Start of Document segment

Now, imagine spending one week in that room. How about one year? It seems almost unbearable.
But Willie Bosket hasn't been in that room for just a day or a week or a year. He has spent two entire decades there, and he is scheduled to be there for another four - until the year 2046. In fact, since the age of 9, the 45-year-old New Yorker has been locked up for all but about two years of his life. He gets three showers a week, plus one hour a day of solitary "recreation."
If that is not torture, I don't know what is.
As today's New York Times describes him, the man who at age 15 killed two people on a New York subway is "a paradox, a man of charm and extraordinary intelligence but also of inexplicable fits of rage." His story also exemplifies the human spirit at its most enduring:
Despite his bleak situation, Mr. Bosket refused to concede defeat: "I'm not broken down and never will be."The full story, "Two Decades in Solitary" by John Eligon, is here. If Bosket's name sounds familiar, it is because he is rather infamous. It was his case that led to New York's law allowing children to be tried as adults. His family is the subject of a controversial 1995 book by journalist Fox Butterfield, All God's Children: The Bosket Family and the American Tradition of Violence (available in a new paperback edition this year) that traces the family's descent from slavery in South Carolina. The Crime Library also has an online version of Bosket's life story. The prisoner portrait above was drawn by his father, Butch, when he was an inmate at the Wiltwyck School for Boys as a child; by the time his son Willie was born, Butch himself was already serving life in prison.
His life has always been empty, he said. "I grew up with nothing," he said. "I was born with nothing. I still have nothing. I will never have nothing. Forty-five years of living the way I have lived, I like 'nothing.' No one can take 'nothing' from you."
"I've become so callous to the poking of the sword that, literally, instead of bleeding to death, the blood was drained and I became absent of concern, void of emotions, cold - plain cold to the degree that not much affects me anymore," he said.
Yet Mr. Bosket did hint at something of a life of suffering.
"If somebody came to me with a lethal injection, I'd take it," he said. "I'd rather be dead."
Willie’s story pains me like no other story ever could. No matter what, the man deserves the right to counseling or therapy. To be listened to, engaged with, treated as a person and not an animal. What type of society is it that allows others to get away with all sorts of atrocities and yet a boy who went through so much pain and suffering is left alone to lose his mind further and further each day?

End of Document segment
Start of Given records

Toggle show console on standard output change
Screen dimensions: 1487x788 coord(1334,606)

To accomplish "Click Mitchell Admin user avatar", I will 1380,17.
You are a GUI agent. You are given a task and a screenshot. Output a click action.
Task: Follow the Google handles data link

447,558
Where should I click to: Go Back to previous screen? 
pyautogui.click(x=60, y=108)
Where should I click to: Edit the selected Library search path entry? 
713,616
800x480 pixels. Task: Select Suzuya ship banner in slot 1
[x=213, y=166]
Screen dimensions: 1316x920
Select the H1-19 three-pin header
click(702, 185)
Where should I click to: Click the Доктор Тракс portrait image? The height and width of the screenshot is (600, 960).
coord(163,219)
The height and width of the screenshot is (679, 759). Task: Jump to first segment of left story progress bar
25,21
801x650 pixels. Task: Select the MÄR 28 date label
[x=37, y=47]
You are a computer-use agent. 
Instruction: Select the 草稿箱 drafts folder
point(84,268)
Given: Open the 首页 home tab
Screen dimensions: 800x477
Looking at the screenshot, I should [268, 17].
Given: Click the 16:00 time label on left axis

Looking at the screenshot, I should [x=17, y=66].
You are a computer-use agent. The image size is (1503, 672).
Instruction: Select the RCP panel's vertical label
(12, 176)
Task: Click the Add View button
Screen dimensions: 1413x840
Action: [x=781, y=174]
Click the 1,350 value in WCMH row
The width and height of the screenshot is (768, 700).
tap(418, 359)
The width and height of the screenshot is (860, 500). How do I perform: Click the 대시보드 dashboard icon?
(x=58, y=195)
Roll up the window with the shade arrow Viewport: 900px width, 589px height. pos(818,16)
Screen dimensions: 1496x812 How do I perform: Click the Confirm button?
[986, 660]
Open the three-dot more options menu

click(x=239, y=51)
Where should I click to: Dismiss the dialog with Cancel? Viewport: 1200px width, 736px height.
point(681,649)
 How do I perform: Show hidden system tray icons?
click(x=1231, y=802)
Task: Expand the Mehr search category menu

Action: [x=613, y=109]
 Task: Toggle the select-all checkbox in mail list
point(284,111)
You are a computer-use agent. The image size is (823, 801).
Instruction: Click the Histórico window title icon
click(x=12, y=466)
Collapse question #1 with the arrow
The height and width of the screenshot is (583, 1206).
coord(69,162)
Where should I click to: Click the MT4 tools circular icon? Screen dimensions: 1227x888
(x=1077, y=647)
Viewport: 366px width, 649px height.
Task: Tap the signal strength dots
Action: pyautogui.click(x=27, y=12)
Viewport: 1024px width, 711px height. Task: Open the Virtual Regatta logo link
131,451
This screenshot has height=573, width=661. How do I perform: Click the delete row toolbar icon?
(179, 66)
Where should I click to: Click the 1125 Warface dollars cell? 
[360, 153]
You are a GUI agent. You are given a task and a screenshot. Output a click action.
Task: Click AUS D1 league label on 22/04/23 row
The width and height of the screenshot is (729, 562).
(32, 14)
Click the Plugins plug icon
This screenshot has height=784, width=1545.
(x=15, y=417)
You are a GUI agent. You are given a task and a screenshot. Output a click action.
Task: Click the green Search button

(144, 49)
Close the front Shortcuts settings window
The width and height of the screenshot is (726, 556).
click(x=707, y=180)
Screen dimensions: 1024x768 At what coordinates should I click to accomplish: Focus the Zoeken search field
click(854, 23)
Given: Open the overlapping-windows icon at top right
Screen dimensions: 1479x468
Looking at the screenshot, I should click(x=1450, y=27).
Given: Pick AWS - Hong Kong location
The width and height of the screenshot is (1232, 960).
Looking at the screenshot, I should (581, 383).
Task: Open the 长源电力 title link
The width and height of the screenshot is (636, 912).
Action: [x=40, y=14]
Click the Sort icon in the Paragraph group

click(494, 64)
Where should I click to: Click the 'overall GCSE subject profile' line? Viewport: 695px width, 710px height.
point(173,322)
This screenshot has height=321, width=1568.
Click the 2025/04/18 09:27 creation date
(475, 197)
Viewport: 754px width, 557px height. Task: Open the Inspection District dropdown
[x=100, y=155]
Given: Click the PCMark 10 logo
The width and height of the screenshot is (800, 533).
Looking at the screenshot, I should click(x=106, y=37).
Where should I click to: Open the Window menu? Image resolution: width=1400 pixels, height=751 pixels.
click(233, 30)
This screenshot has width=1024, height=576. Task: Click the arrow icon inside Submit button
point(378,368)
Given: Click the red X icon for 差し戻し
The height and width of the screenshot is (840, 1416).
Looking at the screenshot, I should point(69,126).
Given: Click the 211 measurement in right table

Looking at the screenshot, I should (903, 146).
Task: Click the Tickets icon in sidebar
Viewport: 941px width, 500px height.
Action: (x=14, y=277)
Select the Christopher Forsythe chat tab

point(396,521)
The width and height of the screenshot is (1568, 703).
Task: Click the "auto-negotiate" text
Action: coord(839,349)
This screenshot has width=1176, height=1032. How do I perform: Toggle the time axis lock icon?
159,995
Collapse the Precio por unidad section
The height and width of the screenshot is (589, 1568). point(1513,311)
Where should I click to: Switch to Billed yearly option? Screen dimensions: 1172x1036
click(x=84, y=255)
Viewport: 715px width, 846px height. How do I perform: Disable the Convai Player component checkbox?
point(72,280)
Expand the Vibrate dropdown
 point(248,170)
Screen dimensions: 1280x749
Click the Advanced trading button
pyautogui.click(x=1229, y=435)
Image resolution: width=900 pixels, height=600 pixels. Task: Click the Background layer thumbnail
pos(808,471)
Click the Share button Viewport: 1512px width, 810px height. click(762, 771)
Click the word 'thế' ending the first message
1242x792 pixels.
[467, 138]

End of Given records

### Required actions:
a: In the Willie Bosket post, how many showers does he get each week?
b: According to the Willie Bosket post, why might his name sound familiar?
c: Repeat the part of the Willie Bosket post between "Now, imagine spending" and "know what is.", inclusive.

### Results by task:
a: Three.

b: He is rather infamous. His case led to New York's law that lets children be tried as adults.

c:
Now, imagine spending one week in that room. How about one year? It seems almost unbearable.
But Willie Bosket hasn't been in that room for just a day or a week or a year. He has spent two entire decades there, and he is scheduled to be there for another four - until the year 2046. In fact, since the age of 9, the 45-year-old New Yorker has been locked up for all but about two years of his life. He gets three showers a week, plus one hour a day of solitary "recreation."
If that is not torture, I don't know what is.